- [Short problem 1]: Reproduce the listing below line for line, beginning with its first line and continuing through the line that contains "coord(23,30)".

- [Excerpt]:
-- -- --

The doctrine, government and worship of the Church are so closely connected, that whatever affects the integrity and purity of any one of them, tends to produce a corresponding modification of the others. It may be a fanciful notion, but I have often thought that the sentiment just expressed is suggested by the words, “And it shall be one tabernacle,” which, in substance, occur more than once, in the instructions which God gave to Moses in reference to the framing of the tabernacle.
All the parts of that peculiar structure were, according to the divine pattern and prescription, carefully adjusted to one another, and adapted to the promotion of the ends contemplated. The outer and the inner arrangements, the casket and the gem, sustained to one another an exact and admirable correspondence.

-- -- --

- [Short problem 2]: Translate this sentence from the excerpt on the tabernacle above into Spanish: "The outer and the inner arrangements, the casket and the gem, sustained to one another an exact and admirable correspondence."

-- -- --

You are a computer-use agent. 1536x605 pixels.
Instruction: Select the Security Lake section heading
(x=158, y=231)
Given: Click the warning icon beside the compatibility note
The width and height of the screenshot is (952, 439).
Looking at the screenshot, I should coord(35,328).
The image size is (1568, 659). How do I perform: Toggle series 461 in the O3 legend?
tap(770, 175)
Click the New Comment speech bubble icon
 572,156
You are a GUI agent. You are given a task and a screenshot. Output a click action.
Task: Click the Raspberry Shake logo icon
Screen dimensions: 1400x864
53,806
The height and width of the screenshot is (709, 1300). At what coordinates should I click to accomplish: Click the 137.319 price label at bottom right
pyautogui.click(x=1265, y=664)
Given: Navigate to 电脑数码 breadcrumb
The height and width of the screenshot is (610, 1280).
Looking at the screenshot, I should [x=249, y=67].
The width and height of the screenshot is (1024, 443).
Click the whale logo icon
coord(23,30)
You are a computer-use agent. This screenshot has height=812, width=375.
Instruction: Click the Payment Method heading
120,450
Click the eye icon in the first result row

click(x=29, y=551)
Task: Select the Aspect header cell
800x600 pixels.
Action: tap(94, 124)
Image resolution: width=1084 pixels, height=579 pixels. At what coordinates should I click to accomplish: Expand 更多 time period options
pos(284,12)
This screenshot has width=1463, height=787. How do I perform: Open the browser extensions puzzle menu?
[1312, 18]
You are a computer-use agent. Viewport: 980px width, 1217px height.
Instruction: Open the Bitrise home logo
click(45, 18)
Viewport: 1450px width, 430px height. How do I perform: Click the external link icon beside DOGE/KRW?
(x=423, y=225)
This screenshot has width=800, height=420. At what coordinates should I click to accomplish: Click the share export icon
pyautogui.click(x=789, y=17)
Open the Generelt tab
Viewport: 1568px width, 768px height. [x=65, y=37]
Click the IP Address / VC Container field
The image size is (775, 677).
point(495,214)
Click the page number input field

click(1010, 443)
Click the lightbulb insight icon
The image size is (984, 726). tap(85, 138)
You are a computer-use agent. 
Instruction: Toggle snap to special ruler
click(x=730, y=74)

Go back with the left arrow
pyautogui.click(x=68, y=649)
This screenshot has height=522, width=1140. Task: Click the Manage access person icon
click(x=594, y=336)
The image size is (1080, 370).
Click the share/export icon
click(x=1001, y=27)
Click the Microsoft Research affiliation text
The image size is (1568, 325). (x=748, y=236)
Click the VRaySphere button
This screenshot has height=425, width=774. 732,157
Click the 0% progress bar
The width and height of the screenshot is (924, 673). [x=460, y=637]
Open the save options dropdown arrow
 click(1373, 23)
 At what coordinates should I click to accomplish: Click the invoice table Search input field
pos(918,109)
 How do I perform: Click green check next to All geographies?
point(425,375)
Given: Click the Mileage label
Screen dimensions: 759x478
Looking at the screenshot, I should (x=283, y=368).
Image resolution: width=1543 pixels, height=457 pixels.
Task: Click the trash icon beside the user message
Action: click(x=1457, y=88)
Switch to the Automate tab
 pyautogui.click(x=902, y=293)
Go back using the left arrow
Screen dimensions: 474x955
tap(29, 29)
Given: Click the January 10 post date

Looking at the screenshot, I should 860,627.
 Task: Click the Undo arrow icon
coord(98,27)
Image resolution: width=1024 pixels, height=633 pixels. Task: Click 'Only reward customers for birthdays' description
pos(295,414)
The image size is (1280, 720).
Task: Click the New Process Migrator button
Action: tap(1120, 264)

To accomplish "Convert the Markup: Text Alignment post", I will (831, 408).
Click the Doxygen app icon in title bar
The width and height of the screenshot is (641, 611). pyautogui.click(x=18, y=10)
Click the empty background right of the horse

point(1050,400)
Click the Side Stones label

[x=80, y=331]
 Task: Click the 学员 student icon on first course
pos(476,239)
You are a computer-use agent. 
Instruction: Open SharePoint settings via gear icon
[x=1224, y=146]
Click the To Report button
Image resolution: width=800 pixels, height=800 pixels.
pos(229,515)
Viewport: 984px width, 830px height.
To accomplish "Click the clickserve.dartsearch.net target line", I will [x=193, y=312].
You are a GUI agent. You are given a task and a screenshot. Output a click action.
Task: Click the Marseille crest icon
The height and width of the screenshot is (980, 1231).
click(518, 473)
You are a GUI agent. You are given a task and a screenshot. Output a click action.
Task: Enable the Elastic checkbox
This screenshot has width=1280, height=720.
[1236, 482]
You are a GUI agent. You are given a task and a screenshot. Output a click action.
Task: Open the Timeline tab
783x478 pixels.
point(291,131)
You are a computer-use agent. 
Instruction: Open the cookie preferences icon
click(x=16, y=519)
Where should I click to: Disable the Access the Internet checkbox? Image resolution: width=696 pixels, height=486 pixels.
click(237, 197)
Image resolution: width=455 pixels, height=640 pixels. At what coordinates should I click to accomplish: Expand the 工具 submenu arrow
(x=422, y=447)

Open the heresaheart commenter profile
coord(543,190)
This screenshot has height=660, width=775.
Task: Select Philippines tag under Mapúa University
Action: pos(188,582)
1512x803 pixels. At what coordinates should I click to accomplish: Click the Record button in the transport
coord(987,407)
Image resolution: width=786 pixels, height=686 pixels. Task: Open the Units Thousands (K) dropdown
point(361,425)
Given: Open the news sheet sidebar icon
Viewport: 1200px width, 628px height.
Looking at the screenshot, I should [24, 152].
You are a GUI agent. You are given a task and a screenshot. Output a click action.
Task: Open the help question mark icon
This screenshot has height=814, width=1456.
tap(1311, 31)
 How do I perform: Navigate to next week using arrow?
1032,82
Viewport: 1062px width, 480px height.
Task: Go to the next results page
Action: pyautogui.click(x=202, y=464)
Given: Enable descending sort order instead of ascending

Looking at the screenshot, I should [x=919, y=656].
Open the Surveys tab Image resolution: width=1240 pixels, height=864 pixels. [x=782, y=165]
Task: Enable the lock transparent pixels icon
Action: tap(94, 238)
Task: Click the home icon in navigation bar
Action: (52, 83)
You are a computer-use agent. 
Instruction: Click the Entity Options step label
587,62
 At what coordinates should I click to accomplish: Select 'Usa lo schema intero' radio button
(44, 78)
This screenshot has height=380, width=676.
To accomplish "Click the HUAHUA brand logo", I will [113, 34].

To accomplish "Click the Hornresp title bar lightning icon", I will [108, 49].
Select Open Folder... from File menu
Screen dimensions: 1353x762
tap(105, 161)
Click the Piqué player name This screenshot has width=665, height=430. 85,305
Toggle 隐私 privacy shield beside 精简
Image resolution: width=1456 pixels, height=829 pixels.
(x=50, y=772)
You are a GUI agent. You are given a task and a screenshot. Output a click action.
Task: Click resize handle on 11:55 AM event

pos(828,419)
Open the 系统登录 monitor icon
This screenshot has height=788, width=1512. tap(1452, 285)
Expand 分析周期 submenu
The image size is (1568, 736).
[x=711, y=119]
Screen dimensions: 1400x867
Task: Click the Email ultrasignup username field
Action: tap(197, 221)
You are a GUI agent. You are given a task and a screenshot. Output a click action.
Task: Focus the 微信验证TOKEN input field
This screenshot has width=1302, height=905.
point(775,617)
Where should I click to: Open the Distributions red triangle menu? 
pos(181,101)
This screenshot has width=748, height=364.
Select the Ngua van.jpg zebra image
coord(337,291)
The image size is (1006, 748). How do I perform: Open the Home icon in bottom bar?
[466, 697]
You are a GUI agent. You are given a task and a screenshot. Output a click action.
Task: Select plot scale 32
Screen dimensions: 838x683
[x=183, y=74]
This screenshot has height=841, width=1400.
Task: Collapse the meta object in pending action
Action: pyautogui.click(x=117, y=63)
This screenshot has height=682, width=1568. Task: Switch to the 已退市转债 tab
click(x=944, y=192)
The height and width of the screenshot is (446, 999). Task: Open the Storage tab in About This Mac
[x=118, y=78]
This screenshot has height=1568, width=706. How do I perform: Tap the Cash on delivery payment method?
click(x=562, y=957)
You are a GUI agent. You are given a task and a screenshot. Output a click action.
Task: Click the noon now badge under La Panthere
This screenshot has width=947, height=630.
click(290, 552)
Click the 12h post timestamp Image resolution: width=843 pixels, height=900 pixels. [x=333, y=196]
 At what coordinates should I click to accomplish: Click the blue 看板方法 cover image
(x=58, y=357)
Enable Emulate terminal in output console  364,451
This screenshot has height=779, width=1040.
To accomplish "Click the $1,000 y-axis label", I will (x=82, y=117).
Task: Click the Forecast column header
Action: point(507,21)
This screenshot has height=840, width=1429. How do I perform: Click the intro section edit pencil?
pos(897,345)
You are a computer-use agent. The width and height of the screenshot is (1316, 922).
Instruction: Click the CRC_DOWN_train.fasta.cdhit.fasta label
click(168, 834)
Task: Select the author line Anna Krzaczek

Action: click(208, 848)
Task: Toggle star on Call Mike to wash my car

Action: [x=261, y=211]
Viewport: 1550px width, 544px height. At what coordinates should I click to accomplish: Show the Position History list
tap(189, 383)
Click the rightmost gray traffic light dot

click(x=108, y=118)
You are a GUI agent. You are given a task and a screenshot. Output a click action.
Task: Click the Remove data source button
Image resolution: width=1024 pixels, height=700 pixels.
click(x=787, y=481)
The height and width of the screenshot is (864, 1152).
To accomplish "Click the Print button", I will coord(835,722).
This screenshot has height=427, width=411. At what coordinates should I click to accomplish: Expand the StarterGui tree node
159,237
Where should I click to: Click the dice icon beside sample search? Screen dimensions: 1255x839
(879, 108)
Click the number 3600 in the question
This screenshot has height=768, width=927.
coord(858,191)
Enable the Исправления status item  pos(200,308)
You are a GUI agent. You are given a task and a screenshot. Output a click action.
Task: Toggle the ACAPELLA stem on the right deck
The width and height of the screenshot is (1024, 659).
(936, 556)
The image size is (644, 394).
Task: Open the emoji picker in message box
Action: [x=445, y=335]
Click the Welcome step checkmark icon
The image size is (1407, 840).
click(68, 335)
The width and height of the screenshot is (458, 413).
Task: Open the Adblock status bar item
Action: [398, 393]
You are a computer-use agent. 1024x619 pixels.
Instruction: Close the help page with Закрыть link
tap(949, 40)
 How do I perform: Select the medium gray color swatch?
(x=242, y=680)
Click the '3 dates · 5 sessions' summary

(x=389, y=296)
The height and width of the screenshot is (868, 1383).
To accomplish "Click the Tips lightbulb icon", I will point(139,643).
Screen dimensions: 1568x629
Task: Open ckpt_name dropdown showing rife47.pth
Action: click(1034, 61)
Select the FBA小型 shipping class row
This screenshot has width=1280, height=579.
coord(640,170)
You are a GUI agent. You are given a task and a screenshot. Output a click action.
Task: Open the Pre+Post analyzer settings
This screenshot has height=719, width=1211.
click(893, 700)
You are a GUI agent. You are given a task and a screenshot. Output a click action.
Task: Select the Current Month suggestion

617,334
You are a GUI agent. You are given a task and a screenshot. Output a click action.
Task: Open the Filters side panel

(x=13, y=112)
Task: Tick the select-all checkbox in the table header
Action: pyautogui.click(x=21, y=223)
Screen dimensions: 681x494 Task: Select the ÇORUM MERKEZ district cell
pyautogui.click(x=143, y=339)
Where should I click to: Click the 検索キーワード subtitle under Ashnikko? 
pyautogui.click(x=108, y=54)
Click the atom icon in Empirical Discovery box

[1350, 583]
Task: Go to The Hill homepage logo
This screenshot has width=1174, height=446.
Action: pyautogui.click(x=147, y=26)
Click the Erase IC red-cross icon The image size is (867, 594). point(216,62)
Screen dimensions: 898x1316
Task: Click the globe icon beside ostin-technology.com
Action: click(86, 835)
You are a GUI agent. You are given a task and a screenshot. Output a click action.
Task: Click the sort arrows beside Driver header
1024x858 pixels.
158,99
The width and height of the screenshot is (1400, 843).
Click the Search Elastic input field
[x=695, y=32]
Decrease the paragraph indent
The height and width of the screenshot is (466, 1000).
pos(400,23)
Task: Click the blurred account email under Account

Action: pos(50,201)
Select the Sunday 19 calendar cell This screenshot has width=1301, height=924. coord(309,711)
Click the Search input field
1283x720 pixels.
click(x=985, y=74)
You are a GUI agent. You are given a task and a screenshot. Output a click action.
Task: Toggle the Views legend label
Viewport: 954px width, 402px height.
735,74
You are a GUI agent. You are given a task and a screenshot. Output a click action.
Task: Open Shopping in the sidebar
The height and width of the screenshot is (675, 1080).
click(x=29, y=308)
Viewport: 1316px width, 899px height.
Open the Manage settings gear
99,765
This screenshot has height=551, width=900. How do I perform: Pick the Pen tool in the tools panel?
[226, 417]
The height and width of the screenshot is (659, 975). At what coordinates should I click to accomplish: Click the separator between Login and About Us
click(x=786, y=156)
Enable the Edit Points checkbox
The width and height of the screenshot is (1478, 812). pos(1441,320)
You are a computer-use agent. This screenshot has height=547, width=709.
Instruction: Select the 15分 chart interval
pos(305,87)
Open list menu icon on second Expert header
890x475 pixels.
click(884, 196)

-- -- --

- [Right answer 1]:
You are a computer-use agent. 1536x605 pixels.
Instruction: Select the Security Lake section heading
(x=158, y=231)
Given: Click the warning icon beside the compatibility note
The width and height of the screenshot is (952, 439).
Looking at the screenshot, I should coord(35,328).
The image size is (1568, 659). How do I perform: Toggle series 461 in the O3 legend?
tap(770, 175)
Click the New Comment speech bubble icon
 572,156
You are a GUI agent. You are given a task and a screenshot. Output a click action.
Task: Click the Raspberry Shake logo icon
Screen dimensions: 1400x864
53,806
The height and width of the screenshot is (709, 1300). At what coordinates should I click to accomplish: Click the 137.319 price label at bottom right
pyautogui.click(x=1265, y=664)
Given: Navigate to 电脑数码 breadcrumb
The height and width of the screenshot is (610, 1280).
Looking at the screenshot, I should [x=249, y=67].
The width and height of the screenshot is (1024, 443).
Click the whale logo icon
coord(23,30)

- [Right answer 2]: Las disposiciones exteriores y las interiores, el cofre y la joya, guardaban entre sí una correspondencia exacta y admirable.